Ik was onder de indruk van dit boek, onder andere om deze redenen:
1. Charles van Wettum schrijft gewoon goed! Ik las veel mooie, rake zinnen; ontroerende ook. (De taal in “De zangers van Enceladus” is niet minder dan betoverend.) Deze auteur heeft een goed gevoel voor stijl en toon, en aandacht voor detail.
2. De ideeën achter de verhalen zijn steevast heel sterk. De wetenschappelijke achtergrond van de auteur valt op, maar nooit op een uitleggerige manier. Hij baseert zich vaak op een astrofysisch, chemisch of filosofisch idee of (of meerdere) en werkt het uit in de logica van een verhaal. (Een intrigerend voorbeeld is "Vier seconden" - over levensvormen die op silicium gebaseerd zijn en niet op koolstof - dat heeft niet te onderschatten gevolgen...)
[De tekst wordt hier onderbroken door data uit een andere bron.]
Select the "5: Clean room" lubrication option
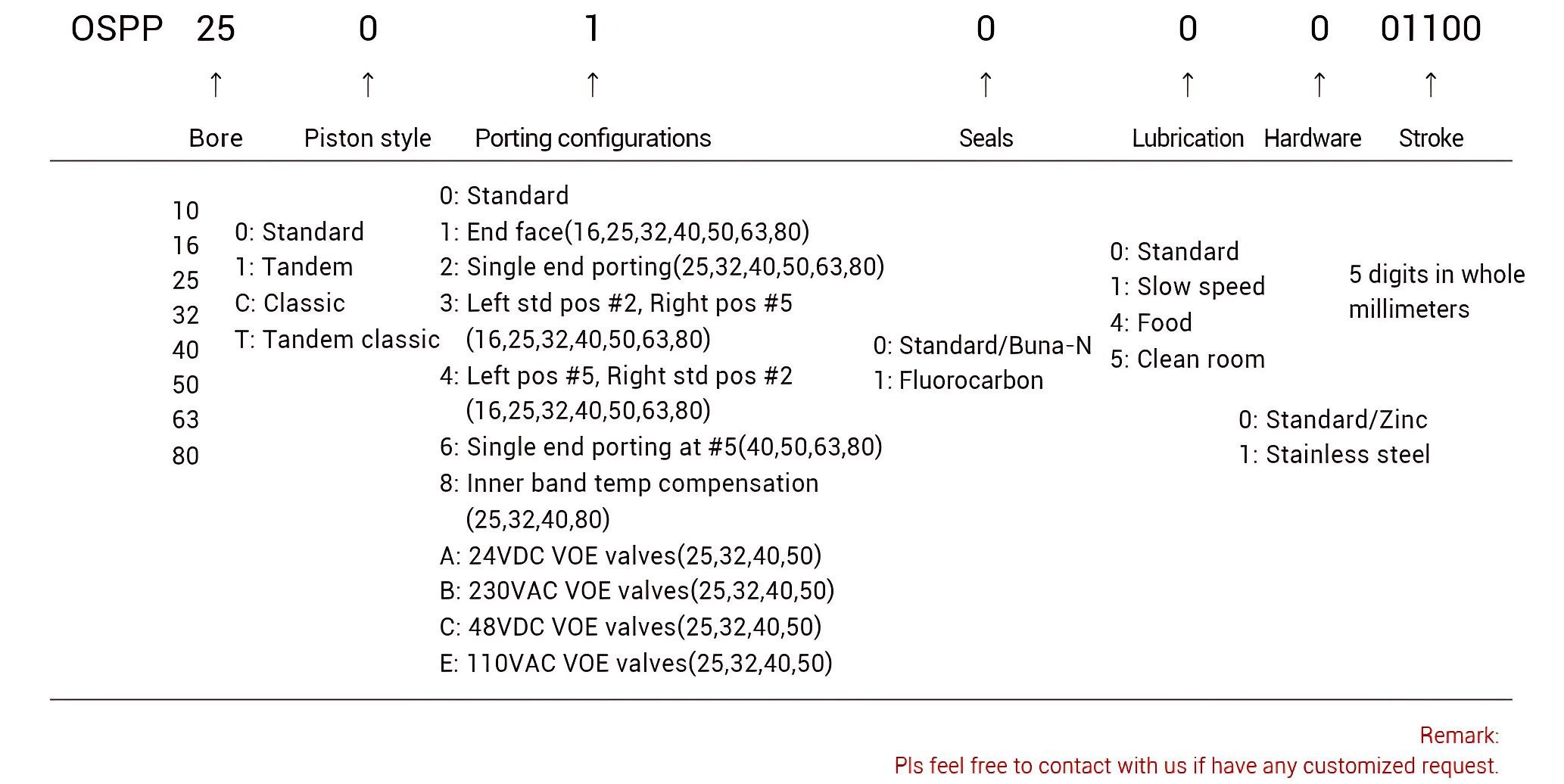The width and height of the screenshot is (1564, 784). pyautogui.click(x=1187, y=359)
3. Humor! De variatie in de verhalen was voor mij zeker een bonus, vooral omdat ze thematisch toch samenhangen. De manier waarop administratieve rompslomp en managementcultuur op de korrel genomen worden, is verfrissend als intermezzo. Niet alle verhalen wegen even zwaar, maar dat hoeft ook niet - verandering van spijs etc.
4. De verhalen vertrekken vanuit een kijk op de wereld die natuurwetenschap verenigt met het spirituele… een soort kosmisch perspectief dat ik associeer met boeddhistisch geïnspireerde wetenschappers en wetenschapsminnende boeddhisten. Dit boek speculeert over vormen van bewustzijn die het menselijke denken overstijgen - en daardoor de grenzen ervan blootleggen. Dat zijn dure woorden om de ondertitel van het boek samen te vatten, wellicht.
5. Intertext: van Wettum knipoogt regelmatig naar zijn voorgangers uit de Golden Age van SF - leuke easter eggs voor wie daarvan houdt.
Samengevat: ik heb echt genoten van Anderen - het is knap geschreven, en levert veel stof tot nadenken.